Work request: Besides its title, the Toll gene abstract below gives details about the paper's authors, where and when it was published, and what type of study it is. List each of those details.

Establishment of dorsal-ventral polarity in the Drosophila embryo: the induction of polarity by the Toll gene product - PubMed (original) (raw)

Comparative Study

Establishment of dorsal-ventral polarity in the Drosophila embryo: the induction of polarity by the Toll gene product

K V Anderson et al. Cell. 1985 Oct.

Abstract

Drosophila females that lack Toll gene activity produce dorsalized embryos, in which all embryonic cells behave like the dorsal cells of the wild-type embryo. Injection of wild-type cytoplasm into young Toll- embryos restores their ability to produce a normal dorsal-ventral pattern in a position-dependent manner. No matter where the cytoplasm is injected relative to the dorsal-ventral axis of the egg shell, the position of the injected cytoplasm defines the ventralmost part of the rescued pattern. Although injection of wild-type cytoplasm into mutants at six other dorsal-group loci also restores the ability to produce lateral and ventral structures, only Toll- embryos lack any residual dorsal-ventral polarity. Experiments suggest that the activity of the Toll product is normally regulated by other dorsal-group genes and that the function of the Toll product is to provide the source for a morphogen gradient in the dorsal-ventral axis of the wild-type embryo.

Input data:
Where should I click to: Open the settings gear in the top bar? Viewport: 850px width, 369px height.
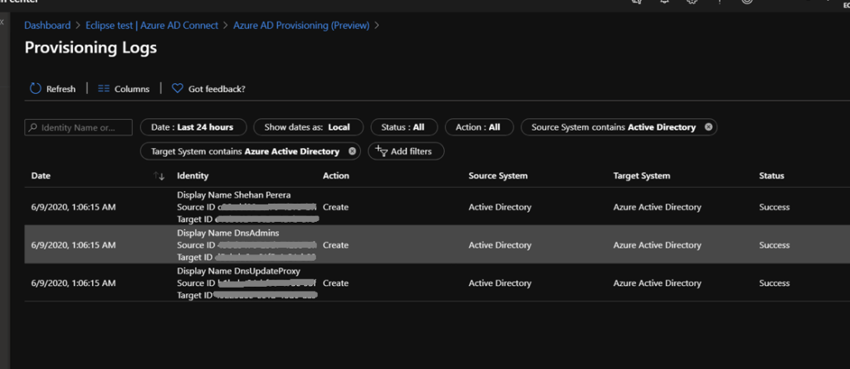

Output for this task:
- Authors: K V Anderson et al.
- Journal: Cell
- Date: 1985 Oct.
- Study type: Comparative Study